##### Exercise material

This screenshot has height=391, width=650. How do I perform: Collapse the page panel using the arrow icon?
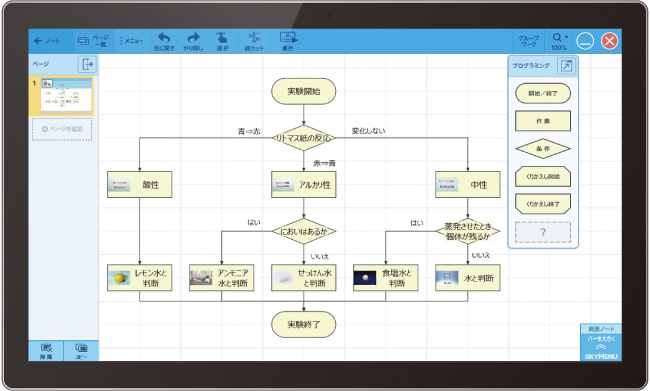tap(87, 64)
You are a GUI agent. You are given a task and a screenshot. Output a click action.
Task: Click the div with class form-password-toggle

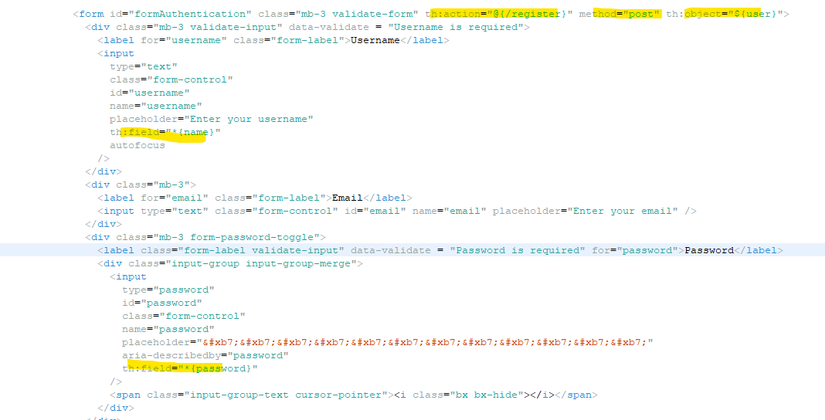coord(205,237)
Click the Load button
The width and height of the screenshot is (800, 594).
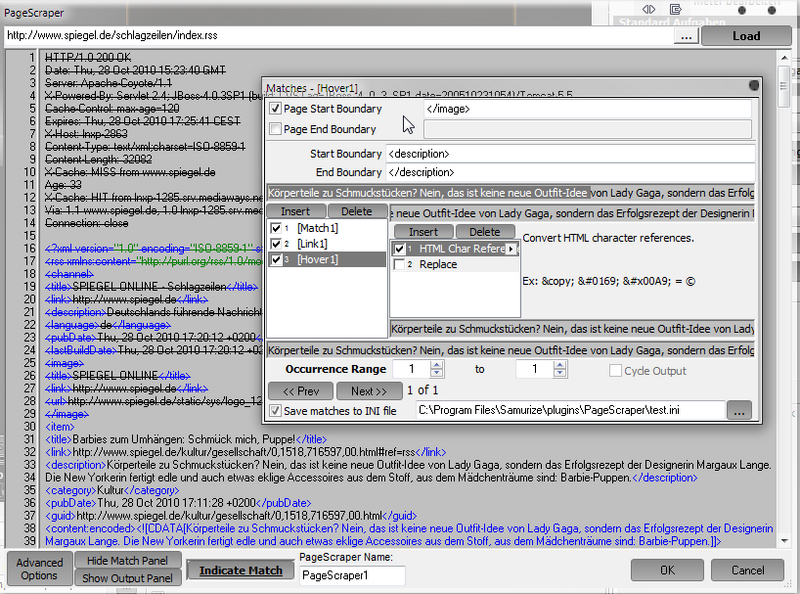(x=746, y=36)
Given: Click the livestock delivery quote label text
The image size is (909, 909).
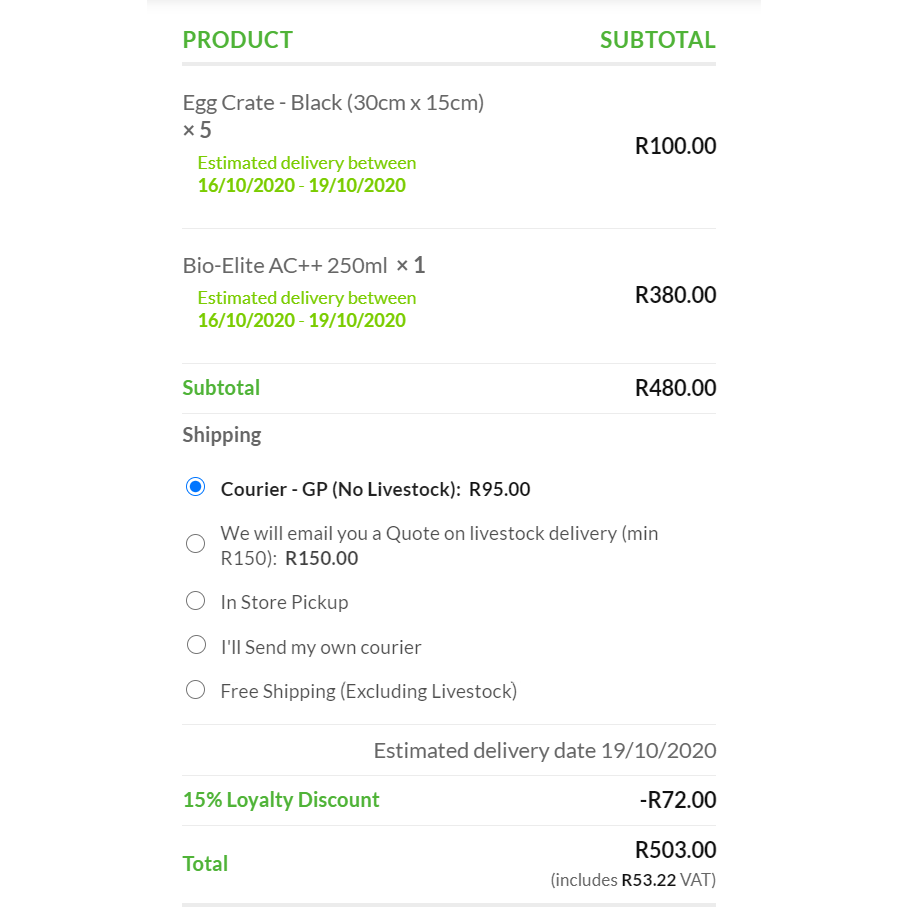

##########

#### Exercise goal
Transcribe all the data word for word; the images stay out.

#### Problem solution
This screenshot has height=391, width=650. How do I perform: Collapse the page panel using the arrow icon?
tap(87, 64)
You are a GUI agent. You are given a task and a screenshot. Output a click action.
Task: Click the div with class form-password-toggle

coord(205,237)
Click the Load button
The width and height of the screenshot is (800, 594).
(x=746, y=36)
Given: Click the livestock delivery quote label text
The image size is (909, 909).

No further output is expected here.